First, NRC inspectors said Progress Energy's analysis of the crack - known as a delamination - was thorough and supported the company's conclusions about when and how it formed. And they concluded that because the wall separated when the plant was shut down with no fuel in the reactor, there was no risk of a release of radiation.

"The delamination did not represent an increase in risk to the public," NRC senior reactor inspector Louis Lake said during a public meeting to review the agency's findings.

Moreover, they said the Crystal River plant appears to be unique.

"We looked hard to see, is there something about this delamination that would cause us concern for other plants?" said Mark Franke, an engineering branch chief for the NRC's regional office for the southeast United States. "We found that we did not have an immediate safety concern for other nuclear facilities."

So what happened?

At the Crystal River reactor building, the barrier that keeps any sudden build-up of heat, pressure or radiation from escaping is a steel liner three-eighths of an inch thick. It covers the inside of the building. It is supported by a thick concrete wall that is strengthened with hundreds of tightened vertical and horizontal steel tendons.

Last September, workers shut down the plant and began relaxing the tension in some of those tendons so they could cut a big hole in the reactor building wall to remove and replace two huge steam generators. Easing the tension caused unexpected stresses inside the concrete, and that formed the delamination.
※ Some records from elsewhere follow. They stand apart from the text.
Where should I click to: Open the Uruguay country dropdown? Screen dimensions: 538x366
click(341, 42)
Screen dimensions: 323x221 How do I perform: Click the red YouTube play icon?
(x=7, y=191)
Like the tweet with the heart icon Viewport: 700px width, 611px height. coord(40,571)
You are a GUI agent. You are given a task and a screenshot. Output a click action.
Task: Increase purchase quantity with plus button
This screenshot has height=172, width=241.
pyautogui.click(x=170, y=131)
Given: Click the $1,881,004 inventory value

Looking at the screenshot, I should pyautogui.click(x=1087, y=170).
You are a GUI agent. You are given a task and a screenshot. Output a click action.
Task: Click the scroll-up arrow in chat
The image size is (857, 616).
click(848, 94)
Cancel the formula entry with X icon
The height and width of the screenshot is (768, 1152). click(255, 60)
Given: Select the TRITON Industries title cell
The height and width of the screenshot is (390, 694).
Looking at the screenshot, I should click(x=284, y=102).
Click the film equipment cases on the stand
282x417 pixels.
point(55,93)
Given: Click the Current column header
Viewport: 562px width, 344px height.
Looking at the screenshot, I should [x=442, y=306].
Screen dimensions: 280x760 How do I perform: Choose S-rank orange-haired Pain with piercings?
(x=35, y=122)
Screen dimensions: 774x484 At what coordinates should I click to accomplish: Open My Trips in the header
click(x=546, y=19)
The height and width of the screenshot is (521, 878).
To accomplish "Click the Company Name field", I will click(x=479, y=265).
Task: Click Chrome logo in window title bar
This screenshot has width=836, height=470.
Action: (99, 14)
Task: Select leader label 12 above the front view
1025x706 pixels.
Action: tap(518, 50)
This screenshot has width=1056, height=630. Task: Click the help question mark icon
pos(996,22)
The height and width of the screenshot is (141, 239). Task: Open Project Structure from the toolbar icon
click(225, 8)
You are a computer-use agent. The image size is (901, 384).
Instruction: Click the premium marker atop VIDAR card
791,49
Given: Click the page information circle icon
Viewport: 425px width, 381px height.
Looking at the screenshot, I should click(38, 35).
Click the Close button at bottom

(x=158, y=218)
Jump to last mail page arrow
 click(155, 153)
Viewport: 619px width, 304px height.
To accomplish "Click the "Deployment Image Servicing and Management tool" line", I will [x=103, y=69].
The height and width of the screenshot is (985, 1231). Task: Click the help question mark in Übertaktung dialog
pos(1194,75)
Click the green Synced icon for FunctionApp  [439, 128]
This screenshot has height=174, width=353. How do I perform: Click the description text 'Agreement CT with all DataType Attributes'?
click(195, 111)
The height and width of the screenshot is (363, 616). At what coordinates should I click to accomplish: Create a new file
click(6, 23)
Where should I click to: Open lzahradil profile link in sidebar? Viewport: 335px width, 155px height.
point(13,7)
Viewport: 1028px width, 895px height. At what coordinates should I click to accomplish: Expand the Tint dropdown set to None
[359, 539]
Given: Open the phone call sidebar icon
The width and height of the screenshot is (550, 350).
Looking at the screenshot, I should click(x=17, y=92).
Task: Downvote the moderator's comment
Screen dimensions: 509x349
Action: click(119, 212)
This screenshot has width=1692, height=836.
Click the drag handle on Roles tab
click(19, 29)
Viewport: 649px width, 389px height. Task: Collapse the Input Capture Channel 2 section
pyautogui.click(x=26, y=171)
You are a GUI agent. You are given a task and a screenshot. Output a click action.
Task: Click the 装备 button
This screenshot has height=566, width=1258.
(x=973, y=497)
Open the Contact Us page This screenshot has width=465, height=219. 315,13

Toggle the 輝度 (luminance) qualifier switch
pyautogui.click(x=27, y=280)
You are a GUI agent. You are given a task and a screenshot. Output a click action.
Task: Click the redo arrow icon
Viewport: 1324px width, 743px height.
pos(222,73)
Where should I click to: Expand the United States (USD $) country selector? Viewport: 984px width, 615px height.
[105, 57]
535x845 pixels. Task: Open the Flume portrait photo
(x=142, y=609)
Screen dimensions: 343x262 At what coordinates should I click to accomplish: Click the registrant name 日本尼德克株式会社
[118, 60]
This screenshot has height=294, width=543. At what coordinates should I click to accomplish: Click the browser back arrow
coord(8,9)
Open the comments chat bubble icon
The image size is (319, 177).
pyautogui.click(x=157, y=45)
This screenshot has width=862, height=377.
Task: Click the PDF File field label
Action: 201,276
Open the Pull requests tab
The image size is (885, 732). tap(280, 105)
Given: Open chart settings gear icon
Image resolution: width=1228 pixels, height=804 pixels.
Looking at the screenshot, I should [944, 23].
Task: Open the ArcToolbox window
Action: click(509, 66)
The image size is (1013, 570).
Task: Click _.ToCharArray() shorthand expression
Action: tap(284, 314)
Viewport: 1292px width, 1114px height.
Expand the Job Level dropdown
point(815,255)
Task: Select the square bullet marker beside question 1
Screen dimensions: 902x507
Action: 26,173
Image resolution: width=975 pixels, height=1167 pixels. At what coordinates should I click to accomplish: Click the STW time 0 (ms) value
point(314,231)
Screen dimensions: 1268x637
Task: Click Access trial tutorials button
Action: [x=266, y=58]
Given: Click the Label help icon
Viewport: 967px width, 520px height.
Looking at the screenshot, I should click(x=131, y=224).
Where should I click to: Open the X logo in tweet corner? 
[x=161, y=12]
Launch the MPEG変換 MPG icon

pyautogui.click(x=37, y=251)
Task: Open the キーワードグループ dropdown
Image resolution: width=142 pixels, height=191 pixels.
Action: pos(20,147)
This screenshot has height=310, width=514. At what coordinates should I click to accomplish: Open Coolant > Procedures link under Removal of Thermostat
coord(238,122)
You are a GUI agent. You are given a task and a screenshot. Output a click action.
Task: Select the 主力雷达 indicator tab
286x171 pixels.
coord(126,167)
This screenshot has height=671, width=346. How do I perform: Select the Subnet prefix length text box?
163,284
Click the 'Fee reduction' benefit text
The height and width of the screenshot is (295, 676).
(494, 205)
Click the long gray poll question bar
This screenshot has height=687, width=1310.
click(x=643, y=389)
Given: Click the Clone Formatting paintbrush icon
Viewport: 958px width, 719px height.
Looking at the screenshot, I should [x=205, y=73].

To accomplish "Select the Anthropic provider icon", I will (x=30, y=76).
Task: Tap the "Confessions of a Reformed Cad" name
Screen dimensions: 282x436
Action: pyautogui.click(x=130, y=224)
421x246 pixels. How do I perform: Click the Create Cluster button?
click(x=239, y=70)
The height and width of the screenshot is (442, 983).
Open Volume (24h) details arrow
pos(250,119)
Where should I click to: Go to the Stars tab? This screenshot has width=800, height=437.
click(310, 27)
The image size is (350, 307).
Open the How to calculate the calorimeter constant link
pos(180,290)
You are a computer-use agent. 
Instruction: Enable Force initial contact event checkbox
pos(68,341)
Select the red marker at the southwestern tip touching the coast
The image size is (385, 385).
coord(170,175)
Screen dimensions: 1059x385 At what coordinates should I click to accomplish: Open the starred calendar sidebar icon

While other nuclear plants have cut holes in their walls, only a small number had similar designs and used similar methods, officials said. And Crystal River is still unique in the way its concrete was made and the tendons were put in the wall.

"Crystal River has larger tendons (and) fewer of them," Franke said. "If you can imagine, that means that each tendon makes a bigger difference to the local stresses in the concrete when you either tension or detension it."

In another plant, with more tendons circling and reinforcing the liner like rubber bands, easing the tension in any one might not make as much of a difference.